MI210 AI Benchmark Request

Hey, I saw yall benchmark BERT and A1111 on an AMD MI210 in a video.

Thing is… those benchmarks are super unoptimized. At the end of the video, ya’ll said to post better benchmarks in the forums, so here I am!


Facebook has a hyper optimized version of Stable Diffusion in a framework that explicitly supports AMD and Nvidia server GPUs. Its 2x-3x as fast as A1111, maybe more on big GPUs like the MI210 and A100.

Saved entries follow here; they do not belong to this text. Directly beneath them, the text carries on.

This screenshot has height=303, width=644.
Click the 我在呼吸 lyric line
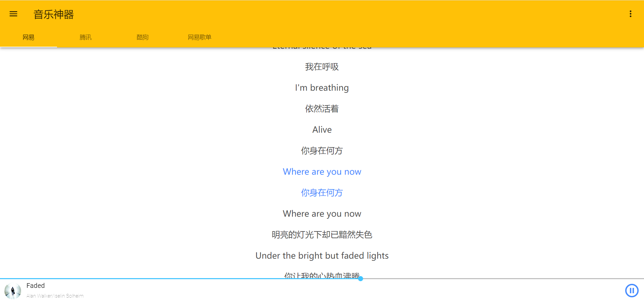pos(322,67)
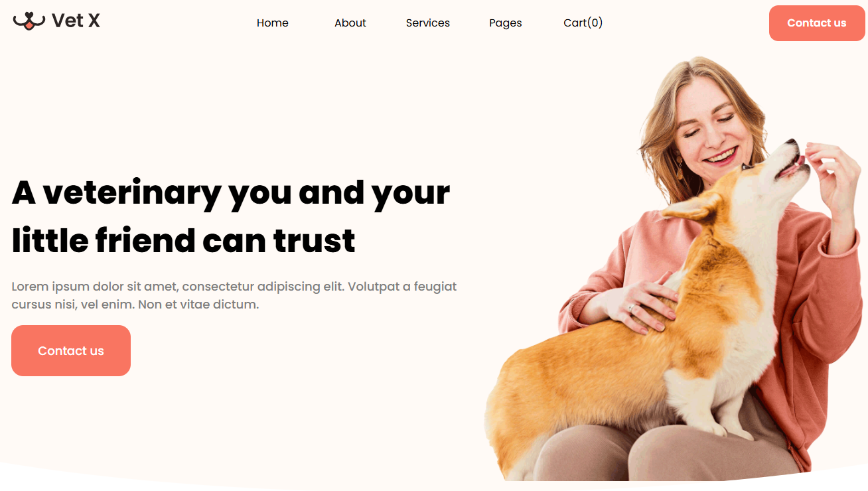
Task: Click the 'cursus nisi, vel enim' text line
Action: tap(135, 305)
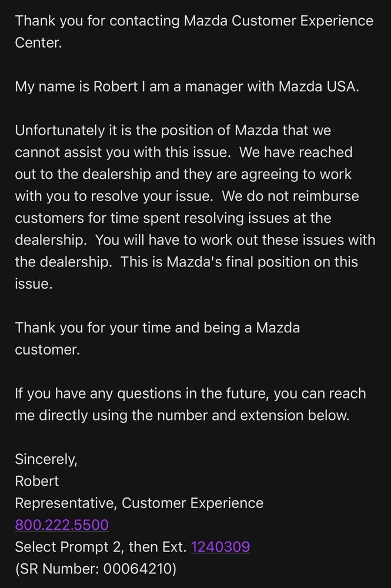This screenshot has height=588, width=391.
Task: Click 'customers for time spent resolving' line
Action: [x=129, y=218]
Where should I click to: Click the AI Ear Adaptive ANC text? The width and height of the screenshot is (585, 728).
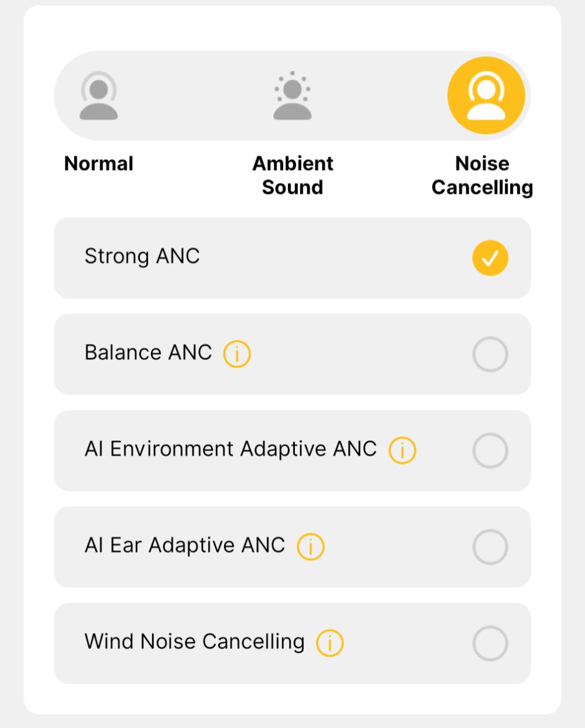[x=185, y=545]
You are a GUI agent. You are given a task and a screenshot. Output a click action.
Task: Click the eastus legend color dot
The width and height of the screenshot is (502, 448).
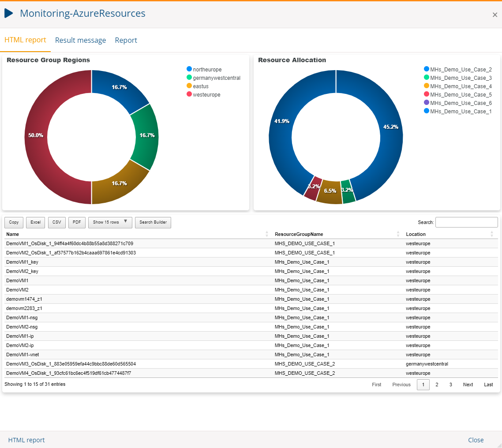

Go to this github repo to try the demo:
/facebookincubator/AITemplate/tree/main/examples/05_stable_diffusion

If a raw python demo isnt your cup of tea, a Stable Diffusion UI has AITemplate implemented here: VoltaML/voltaML-fast-stable-diffusion


Meanwhile, BERT is a old and janky language model. The hot new thing in AI land is the ChatGPT-like Llama model, coincidentally also from Facebook.

There a few “optimized” backends, but the easy one I would suggest is KoboldCPP (or llama.cpp) compiled for OpenCL support:

LostRuins/koboldcpp

Its a nice contrast to AITemplate stable diffusion, as its designed to run on tiny gaming GPUs (offloading most of the model to CPU, if needed). ROCM and Vulkan backends are a work in progress.

I would suggest running the brand new Llama 2 models, which you might see in the news later today. Search for “TheBloke Llama-2 ggml” on the Huggingface website.


…Sorry, I just registered and cant post the Github/Huggingface links.

Do I need to ping the YT video makers?

K, is there a step by step to run this on these systems beyond just the GitHub links I’m about to go poke at?

Sorry for the late reply.

VoltaML has specific instructions to install AITemplate.

The raw Python version from Facebook works like Huggingface diffusers.

KoboldCPP is pretty turnkey. Compile the OpenCL version from source, and download a big ggml model, then give it a prompt!

This topic was automatically closed 273 days after the last reply. New replies are no longer allowed.